## Records provided
————
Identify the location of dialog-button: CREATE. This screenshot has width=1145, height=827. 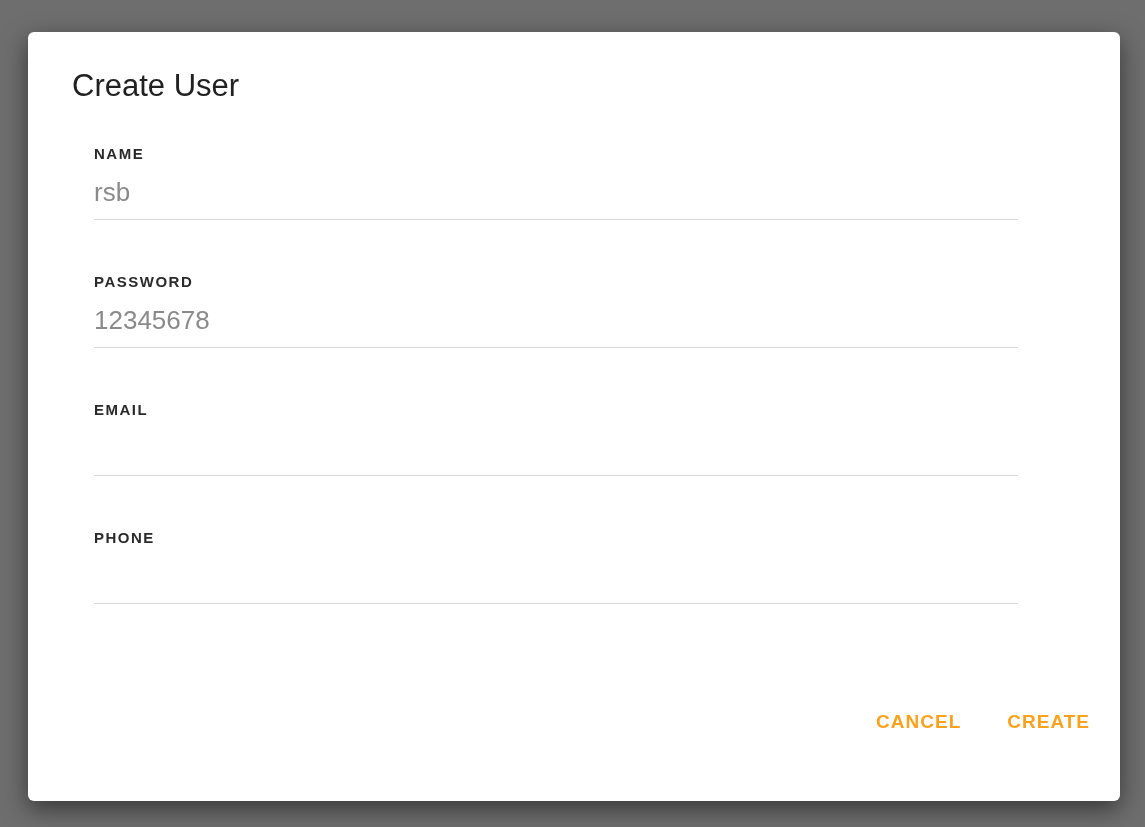
(1048, 722).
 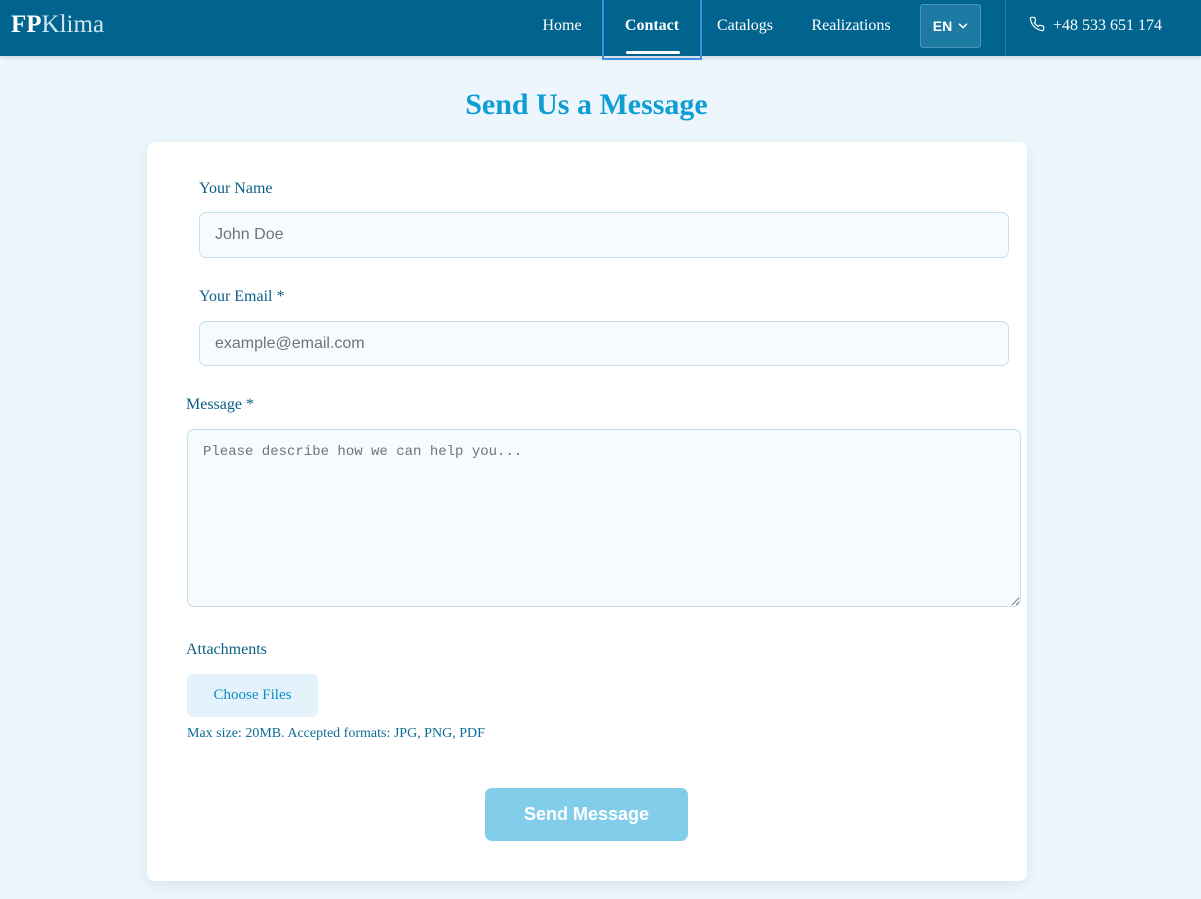 I want to click on phone-link: +48 533 651 174, so click(x=1096, y=26).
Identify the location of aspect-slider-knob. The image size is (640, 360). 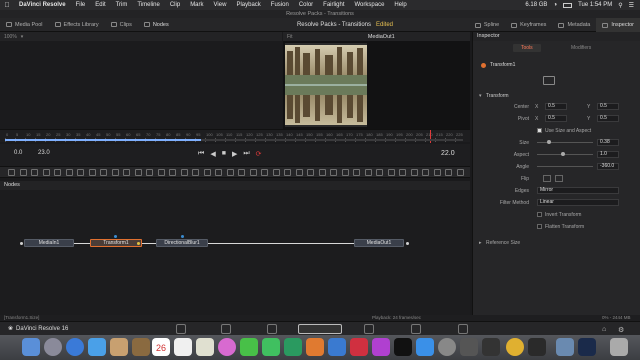
(563, 154).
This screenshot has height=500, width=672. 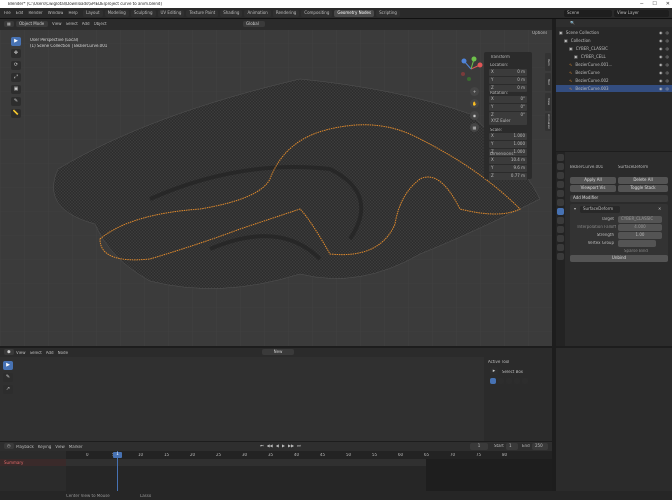 What do you see at coordinates (93, 14) in the screenshot?
I see `tab-layout: Layout` at bounding box center [93, 14].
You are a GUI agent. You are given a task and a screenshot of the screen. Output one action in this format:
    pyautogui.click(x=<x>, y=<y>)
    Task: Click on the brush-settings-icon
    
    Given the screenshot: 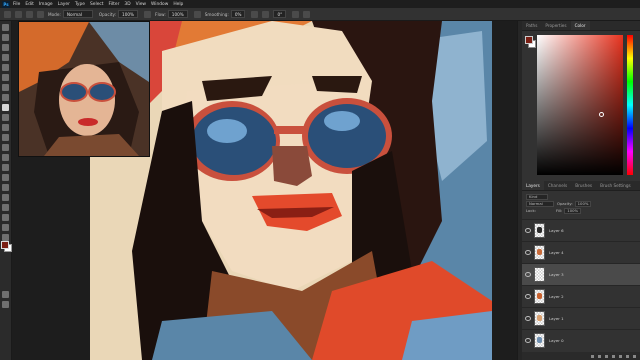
————
Return the items unchanged, from the first line through the line containing "I want to click", including both ends. Leave the pictures out of your answer.

Identify the location of dialog-button: CREATE. This screenshot has width=1145, height=827. 
(1048, 722).
  I want to click on phone-link: +48 533 651 174, so click(x=1096, y=26).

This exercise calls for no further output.